Dossier : IMM-7186-19

Référence : 2021 CF 174

[TRADUCTION FRANÇAISE RÉVISÉE PAR L’AUTEUR]

Ottawa (Ontario), le 22 février 2021

En présence de monsieur le juge Sébastien Grammond

ENTRE :

Mbombo DITU

Pety DITU

Yolanda DITU

Francisca DITU

demanderesses

et

LE MINISTRE DE LA CITOYENNETÉ ET DE L’IMMIGRATION

défendeur

JUGEMENT ET MOTIFS

(Rendus oralement à l’audience le 22 février 2021)

[1] Mme Ditu et ses enfants sollicitent le contrôle judiciaire du refus de leur demande d’asile. Les demanderesses sont des ressortissantes de la République démocratique du Congo [la RDC], mais ont vécu en Afrique du Sud de 2002 à 2017. Elles allèguent avoir obtenu le statut de réfugié en Afrique du Sud, mais n’ont présenté aucune preuve à l’appui de cette affirmation. En bref, elles soutiennent qu’elles risquent d’être persécutées pour des raisons politiques en RDC, en raison de l’engagement politique du défunt mari de Mme Ditu, et de faire l’objet de discrimination équivalant à de la persécution en Afrique du Sud étant donné qu’elles sont des étrangères.

[2] La Section de la protection des réfugiés [la SPR] a rejeté leur demande d’asile. Elle a conclu que la crédibilité de Mme Ditu était sérieusement entachée. Elle n’a donc pas cru les faits que Mme Ditu a allégués pour étayer le bien-fondé de sa crainte de persécution. De plus, la SPR a rejeté l’affirmation de Mme Ditu selon laquelle les demandeurs d’asile déboutés qui retournent en RDC s’exposent au risque d’être persécutés. Comme elle a conclu que Mme Ditu et ses enfants pouvaient retourner en toute sécurité en RDC, la SPR n’a pas jugé nécessaire d’évaluer les risques allégués en Afrique du Sud.

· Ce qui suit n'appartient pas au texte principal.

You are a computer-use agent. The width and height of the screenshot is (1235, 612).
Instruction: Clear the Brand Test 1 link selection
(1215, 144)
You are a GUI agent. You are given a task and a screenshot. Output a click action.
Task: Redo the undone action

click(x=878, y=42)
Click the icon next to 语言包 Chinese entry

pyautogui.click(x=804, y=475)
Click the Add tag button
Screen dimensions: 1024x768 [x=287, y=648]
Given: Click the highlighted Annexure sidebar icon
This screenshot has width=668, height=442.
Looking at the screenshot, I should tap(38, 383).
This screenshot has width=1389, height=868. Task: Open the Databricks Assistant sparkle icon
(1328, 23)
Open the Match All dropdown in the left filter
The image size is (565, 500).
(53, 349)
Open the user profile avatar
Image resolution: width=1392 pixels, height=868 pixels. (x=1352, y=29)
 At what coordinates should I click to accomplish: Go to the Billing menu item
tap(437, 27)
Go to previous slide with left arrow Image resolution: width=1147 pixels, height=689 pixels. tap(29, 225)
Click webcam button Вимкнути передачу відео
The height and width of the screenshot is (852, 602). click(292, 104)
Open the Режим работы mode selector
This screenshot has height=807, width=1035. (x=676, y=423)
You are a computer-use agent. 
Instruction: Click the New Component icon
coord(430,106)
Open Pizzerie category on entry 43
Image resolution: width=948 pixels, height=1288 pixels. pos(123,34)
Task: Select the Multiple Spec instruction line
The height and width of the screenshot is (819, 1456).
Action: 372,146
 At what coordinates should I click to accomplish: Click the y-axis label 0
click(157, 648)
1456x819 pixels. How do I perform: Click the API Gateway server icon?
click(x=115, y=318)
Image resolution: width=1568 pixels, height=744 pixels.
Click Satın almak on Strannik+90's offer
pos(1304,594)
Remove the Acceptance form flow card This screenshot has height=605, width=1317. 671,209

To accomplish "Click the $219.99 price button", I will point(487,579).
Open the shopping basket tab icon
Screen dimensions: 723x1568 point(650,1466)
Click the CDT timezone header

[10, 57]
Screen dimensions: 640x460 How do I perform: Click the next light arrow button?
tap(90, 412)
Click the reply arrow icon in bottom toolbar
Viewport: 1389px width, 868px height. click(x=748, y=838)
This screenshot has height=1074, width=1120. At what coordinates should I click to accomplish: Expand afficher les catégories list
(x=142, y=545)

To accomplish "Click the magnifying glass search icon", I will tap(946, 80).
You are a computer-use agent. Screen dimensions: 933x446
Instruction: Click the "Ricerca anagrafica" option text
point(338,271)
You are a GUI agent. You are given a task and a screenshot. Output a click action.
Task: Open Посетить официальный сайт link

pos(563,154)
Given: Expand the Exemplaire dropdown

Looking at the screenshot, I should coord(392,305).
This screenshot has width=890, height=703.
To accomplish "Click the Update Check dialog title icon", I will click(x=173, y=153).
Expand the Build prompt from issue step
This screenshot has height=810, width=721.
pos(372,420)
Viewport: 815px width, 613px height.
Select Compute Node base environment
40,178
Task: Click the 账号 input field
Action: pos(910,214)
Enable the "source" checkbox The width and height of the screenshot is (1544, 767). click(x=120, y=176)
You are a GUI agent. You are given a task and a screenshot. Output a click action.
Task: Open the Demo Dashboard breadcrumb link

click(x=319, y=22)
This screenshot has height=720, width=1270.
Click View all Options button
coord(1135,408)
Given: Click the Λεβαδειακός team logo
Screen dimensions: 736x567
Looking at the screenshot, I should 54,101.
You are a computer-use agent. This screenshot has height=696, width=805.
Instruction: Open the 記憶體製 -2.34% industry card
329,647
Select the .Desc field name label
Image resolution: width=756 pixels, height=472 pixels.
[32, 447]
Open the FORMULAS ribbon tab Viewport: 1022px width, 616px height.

[3] La Section d’appel des réfugiés [la SAR] a rejeté l’appel des Ditu. Elle a souscrit aux conclusions de la SPR pour ce qui est de la crédibilité et des risques auxquels s’exposent les demandeurs d’asile déboutés qui retournent en RDC. Elle a souligné que la question centrale n’était pas celle de savoir si le mari de Mme Ditu est décédé en 2002. Le décès du mari, à lui seul, n’était pas suffisant pour prouver l’engagement politique de ce dernier ou le fait que Mme Ditu et ses enfants seraient perçues aujourd’hui comme des opposantes au régime politique congolais. La SAR a aussi rejeté la demande fondée sur la disposition relative aux « raisons impérieuses », soit le paragraphe 108(4) de la Loi sur l’immigration et la protection des réfugiés, LC 2001, c 27 [la Loi], car la persécution alléguée n’était pas « d’une gravité si exceptionnelle qu’elle atteint un degré tel qu’on la qualifie d’épouvantable ou d’atroce ».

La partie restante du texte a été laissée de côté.